Place the toasted bread slices in the prepared loaf pan, cutting the slices to fit as needed. Pour the custard evenly over the bread, filling the dish to the top. You may not be able to add all of the custard at this point. Let the mixture sit for 10 minutes, so that the bread can absorb the custard.
Just before baking, top off the dish with more of the leftover custard if the previous addition has been completely absorbed. Cover the dish with aluminum foil, place in the oven, and bake the pudding for about 30 minutes. To test for doneness, uncover the dish, slip a knife into the center, and push the bread aside. If the custard is still very liquid, re-cover the dish and return the pudding to the oven for another 10 minutes. If only a little liquid remains, the pudding is ready to come out of the oven. The custard will continue to cook after it is removed from the oven and it will set up as it cools.

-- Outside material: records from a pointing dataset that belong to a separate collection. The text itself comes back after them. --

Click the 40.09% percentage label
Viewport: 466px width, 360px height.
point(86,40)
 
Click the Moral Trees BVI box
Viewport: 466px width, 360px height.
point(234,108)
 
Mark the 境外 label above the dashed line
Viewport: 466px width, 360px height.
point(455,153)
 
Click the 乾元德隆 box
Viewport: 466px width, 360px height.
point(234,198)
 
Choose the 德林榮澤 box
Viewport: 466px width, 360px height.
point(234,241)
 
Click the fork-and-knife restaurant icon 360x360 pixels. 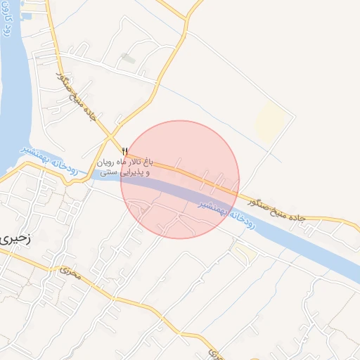pos(124,150)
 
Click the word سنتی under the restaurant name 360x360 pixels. pos(108,172)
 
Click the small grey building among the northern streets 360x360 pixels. pos(127,57)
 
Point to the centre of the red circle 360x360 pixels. pos(180,179)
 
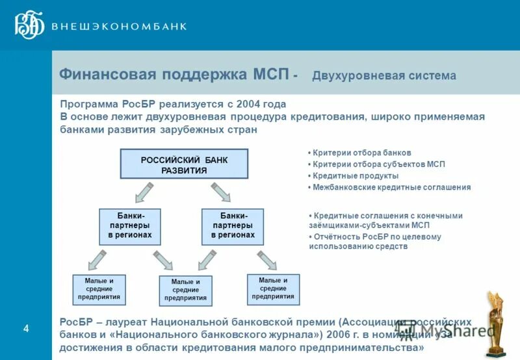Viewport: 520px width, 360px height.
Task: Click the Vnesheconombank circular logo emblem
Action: coord(29,25)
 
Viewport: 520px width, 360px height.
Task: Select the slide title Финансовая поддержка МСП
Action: coord(174,74)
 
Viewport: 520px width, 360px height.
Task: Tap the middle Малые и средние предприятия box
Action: coord(185,290)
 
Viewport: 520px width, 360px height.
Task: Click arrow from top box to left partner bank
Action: coord(143,192)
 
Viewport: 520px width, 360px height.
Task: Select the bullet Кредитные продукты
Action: coord(355,175)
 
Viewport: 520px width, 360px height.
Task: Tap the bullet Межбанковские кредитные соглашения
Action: coord(391,187)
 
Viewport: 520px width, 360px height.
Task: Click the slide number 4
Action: coord(26,329)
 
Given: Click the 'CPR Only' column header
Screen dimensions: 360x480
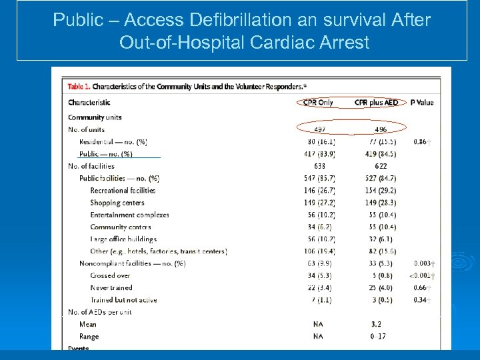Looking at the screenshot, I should [318, 103].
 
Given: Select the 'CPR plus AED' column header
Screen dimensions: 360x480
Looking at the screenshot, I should [376, 103].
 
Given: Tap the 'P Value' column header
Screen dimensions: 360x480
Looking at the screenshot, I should [421, 103].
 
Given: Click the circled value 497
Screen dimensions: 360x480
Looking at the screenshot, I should [319, 129].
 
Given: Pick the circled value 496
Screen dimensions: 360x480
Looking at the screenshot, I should [380, 129].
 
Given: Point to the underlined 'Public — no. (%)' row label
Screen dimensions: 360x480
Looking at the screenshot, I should [106, 154].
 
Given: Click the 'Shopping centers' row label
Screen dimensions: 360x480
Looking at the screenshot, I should [117, 203].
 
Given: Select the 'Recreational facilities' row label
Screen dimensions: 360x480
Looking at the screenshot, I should [123, 191].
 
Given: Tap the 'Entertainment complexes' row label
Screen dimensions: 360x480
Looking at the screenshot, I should [129, 215].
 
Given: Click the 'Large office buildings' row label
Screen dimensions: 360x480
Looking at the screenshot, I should [123, 239].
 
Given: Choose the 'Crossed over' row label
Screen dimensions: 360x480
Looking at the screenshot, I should [110, 275].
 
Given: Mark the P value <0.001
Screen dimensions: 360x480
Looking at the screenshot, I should [423, 275].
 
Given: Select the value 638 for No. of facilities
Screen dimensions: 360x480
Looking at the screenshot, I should [319, 166].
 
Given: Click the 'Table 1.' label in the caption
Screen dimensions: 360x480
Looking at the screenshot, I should [78, 87].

Let the pudding cool for about 10 minutes before serving. You can serve the bread pudding by slicing it and removing each slice with an offset spatula, or by scooping it out with a serving spoon.
Making the Caramel Sauce:
Pour the cream into a small, heavy saucepan. Split the vanilla bean in half lengthwise and use the tip of a sharp knife to scrape the seeds from the pod halves into the cream. Place over medium-high heat and bring to just under a boil, stirring occasionally. Reduce the heat to low to keep the cream warm.
In a medium, heavy saucepan, combine the sugar, water, salt and honey. Use a good-sized pan because the caramel will boil vigorously and the volume will increase dramatically as soon as the hot cream is added. Bring to a boil over medium heat, stirring to dissolve the sugar. Then allow the mixture to boil, without stirring, until it becomes amber colored. Watch the sugar mixture carefully as it cooks to avoid burning it. From the time the mixture started to boil, it took about 12 minutes to reach an amber color. Remove immediately from the heat.

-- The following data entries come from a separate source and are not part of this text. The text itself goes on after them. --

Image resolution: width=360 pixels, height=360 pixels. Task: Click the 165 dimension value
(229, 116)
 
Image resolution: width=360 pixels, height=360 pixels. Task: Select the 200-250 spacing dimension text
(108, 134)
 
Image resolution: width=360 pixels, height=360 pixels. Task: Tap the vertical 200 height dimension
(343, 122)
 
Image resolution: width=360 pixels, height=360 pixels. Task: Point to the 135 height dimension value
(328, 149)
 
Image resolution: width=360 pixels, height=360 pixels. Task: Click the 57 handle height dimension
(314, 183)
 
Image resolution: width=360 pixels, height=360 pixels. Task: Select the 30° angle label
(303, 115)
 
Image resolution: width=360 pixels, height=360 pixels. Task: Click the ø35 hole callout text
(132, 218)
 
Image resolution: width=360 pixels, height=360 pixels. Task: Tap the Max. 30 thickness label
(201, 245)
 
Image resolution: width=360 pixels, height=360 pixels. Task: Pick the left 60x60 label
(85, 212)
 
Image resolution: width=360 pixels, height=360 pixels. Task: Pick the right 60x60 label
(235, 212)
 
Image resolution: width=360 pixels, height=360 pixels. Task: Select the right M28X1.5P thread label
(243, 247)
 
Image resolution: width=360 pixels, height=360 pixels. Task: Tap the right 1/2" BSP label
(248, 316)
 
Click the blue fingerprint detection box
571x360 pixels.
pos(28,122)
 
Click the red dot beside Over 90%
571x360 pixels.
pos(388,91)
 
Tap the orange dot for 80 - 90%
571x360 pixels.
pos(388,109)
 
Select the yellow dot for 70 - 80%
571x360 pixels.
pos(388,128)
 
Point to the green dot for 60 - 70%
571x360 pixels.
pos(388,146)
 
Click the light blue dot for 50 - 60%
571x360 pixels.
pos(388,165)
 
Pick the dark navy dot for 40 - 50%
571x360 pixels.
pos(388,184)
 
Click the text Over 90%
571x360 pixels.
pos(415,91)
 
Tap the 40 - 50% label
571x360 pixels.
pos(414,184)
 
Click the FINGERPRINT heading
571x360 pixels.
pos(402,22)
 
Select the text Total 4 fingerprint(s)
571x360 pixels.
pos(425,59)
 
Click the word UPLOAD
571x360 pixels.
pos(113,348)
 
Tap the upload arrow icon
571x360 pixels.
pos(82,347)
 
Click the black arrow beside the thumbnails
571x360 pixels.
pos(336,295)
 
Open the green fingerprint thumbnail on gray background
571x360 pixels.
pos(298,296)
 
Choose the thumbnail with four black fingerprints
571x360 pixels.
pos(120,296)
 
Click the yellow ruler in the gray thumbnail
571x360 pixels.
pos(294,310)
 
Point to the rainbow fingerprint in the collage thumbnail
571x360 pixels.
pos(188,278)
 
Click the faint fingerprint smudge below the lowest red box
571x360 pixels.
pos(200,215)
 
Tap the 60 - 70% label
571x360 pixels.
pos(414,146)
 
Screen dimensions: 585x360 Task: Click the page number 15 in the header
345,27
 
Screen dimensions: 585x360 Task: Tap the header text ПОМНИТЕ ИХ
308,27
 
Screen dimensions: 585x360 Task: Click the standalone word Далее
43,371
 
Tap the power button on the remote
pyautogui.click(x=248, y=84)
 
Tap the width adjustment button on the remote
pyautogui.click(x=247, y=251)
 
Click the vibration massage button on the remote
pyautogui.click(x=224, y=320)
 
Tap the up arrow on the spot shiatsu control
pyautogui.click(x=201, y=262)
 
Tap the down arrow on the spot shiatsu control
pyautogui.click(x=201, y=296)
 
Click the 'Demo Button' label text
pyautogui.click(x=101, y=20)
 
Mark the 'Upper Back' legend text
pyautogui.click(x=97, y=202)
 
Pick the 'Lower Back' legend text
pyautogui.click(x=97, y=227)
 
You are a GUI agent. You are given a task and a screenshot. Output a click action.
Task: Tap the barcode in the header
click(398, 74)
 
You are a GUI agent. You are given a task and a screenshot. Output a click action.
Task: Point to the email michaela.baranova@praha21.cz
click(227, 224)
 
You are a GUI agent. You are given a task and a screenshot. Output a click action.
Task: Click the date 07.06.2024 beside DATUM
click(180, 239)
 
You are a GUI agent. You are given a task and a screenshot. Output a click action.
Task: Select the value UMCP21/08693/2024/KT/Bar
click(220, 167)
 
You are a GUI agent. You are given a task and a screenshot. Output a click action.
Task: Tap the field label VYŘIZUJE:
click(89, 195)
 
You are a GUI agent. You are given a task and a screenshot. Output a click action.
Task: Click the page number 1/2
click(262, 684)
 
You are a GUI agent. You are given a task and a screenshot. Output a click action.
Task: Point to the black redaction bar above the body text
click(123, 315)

The mixture will continue to cook off the heat and become darker, so make sure to have the cream close by. Carefully and slowly add the cream to the sugar syrup. The mixture will boil vigorously at first. Let the mixture simmer down, and then whisk until smooth. Add the lemon juice and let it cool for about 10 minutes.
Cut the butter into 1-inch chunks and add the chunks to the caramel one at a time, whisking constantly after each addition. Then whisk the caramel periodically as it continues to cool.

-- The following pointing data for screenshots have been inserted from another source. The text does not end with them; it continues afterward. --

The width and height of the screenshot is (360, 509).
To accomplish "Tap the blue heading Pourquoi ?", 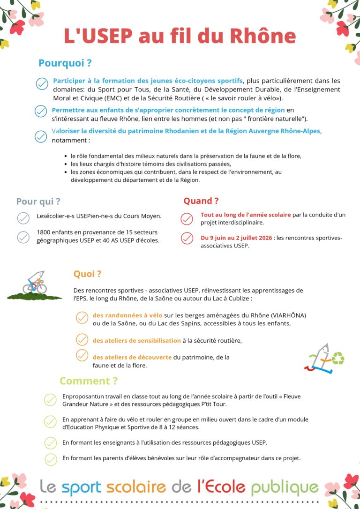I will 65,63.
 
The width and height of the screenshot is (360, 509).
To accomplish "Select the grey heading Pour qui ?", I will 38,202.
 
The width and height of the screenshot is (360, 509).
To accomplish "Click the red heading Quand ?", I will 201,201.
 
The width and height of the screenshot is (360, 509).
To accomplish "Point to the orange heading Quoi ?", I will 87,274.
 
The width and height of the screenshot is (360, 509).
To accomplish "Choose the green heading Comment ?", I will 89,381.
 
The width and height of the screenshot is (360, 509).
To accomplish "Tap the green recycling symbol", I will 338,359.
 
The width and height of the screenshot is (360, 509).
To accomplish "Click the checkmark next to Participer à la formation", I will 42,84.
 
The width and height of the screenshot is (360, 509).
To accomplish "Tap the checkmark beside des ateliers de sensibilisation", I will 82,340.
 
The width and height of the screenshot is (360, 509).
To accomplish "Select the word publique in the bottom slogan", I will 285,487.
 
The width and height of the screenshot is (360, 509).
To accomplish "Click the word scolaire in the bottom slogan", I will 136,487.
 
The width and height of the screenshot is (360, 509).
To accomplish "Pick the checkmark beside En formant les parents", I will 51,458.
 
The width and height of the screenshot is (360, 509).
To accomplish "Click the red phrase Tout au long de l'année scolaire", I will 246,215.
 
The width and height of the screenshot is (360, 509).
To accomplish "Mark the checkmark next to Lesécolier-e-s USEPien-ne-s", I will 23,217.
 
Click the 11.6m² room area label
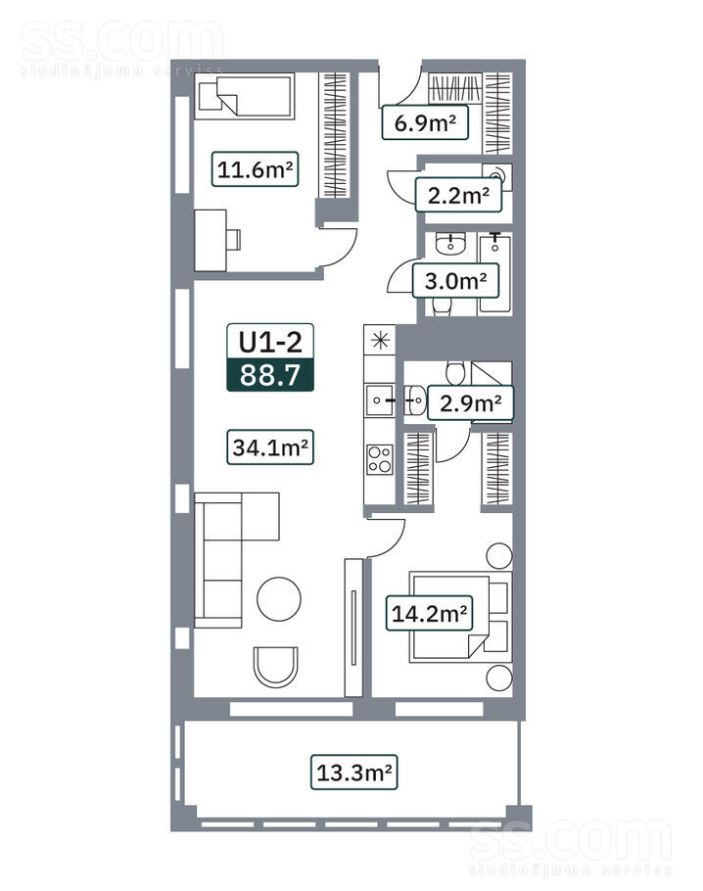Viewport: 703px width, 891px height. click(x=256, y=168)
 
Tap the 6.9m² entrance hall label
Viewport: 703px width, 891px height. click(x=425, y=122)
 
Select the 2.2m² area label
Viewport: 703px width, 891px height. click(x=458, y=195)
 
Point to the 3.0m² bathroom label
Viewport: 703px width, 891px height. click(x=455, y=281)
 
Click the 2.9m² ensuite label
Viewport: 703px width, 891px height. click(x=470, y=402)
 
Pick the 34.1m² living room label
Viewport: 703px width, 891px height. click(x=270, y=447)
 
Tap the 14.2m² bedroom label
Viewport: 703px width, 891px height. click(x=429, y=613)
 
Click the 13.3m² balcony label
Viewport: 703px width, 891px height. click(x=353, y=773)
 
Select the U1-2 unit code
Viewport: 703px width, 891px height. click(x=270, y=342)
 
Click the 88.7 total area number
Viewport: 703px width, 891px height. click(x=270, y=375)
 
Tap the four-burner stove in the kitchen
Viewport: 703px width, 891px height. click(x=380, y=459)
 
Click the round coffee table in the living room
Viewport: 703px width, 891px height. click(x=279, y=599)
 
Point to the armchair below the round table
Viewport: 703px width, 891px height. click(x=276, y=667)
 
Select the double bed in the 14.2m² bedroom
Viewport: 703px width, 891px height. click(x=460, y=617)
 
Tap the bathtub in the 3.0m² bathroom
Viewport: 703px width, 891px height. click(x=494, y=274)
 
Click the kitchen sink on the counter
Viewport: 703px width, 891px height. click(x=379, y=400)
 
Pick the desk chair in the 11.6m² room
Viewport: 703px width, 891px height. click(x=234, y=239)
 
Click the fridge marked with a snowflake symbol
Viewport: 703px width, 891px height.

In a medium saucepan, pour 1/2 cup (125 milliliters) of caramel and warm slowly under low heat. Once the caramel has achieved a liquid consistency, add the raspberries. Warm the fruit in the caramel. Top the bread budding with the warm fruit caramel mixture before serving.
Do not crowd the bread slices in the pan. When a bread pudding is dry, crowding is usually the cause.
Pour leftover caramel in an airtight container, such as a glass jar and store in the refrigerator. This will keep for up to a month.
You can also use other fruits, such as peaches or blueberries, to add to the caramel mixture.